#### Required work:
When you reach the line that holds "Given: Click the IFRS 16 help question icon", start copying exactly and keep going through the final line of the data, leaving out pictures.

....

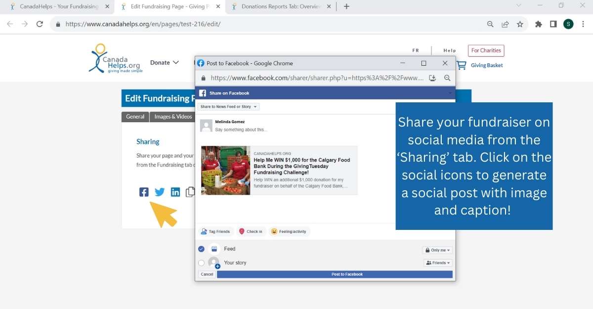The width and height of the screenshot is (593, 309).
Task: Click the popup zoom magnifier icon
Action: pos(447,78)
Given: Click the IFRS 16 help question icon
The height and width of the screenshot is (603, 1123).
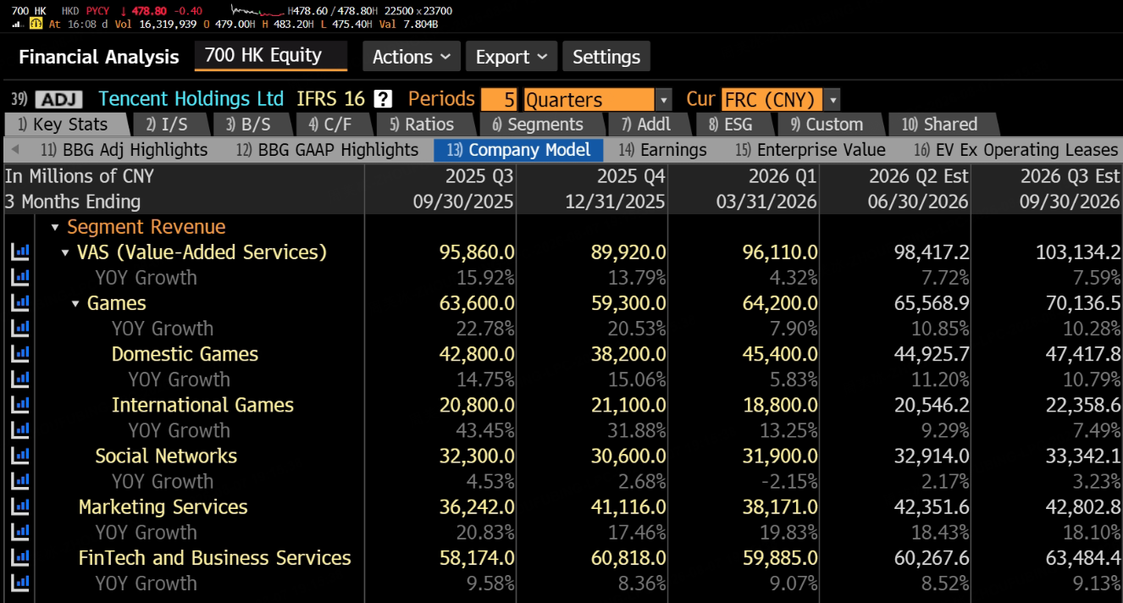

....

#### Finished exercise:
Given: Click the IFRS 16 help question icon
The height and width of the screenshot is (603, 1123).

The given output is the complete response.